Supplied material
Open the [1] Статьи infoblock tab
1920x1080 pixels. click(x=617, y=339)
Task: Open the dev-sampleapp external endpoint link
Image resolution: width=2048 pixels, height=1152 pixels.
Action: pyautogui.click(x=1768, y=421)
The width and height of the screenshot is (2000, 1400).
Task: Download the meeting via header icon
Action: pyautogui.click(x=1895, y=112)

Exercise requirements
Transcribe the records above in full, exactly as they stand.

Solution for this exercise
Open the [1] Статьи infoblock tab
1920x1080 pixels. click(x=617, y=339)
Task: Open the dev-sampleapp external endpoint link
Image resolution: width=2048 pixels, height=1152 pixels.
Action: pyautogui.click(x=1768, y=421)
The width and height of the screenshot is (2000, 1400).
Task: Download the meeting via header icon
Action: pyautogui.click(x=1895, y=112)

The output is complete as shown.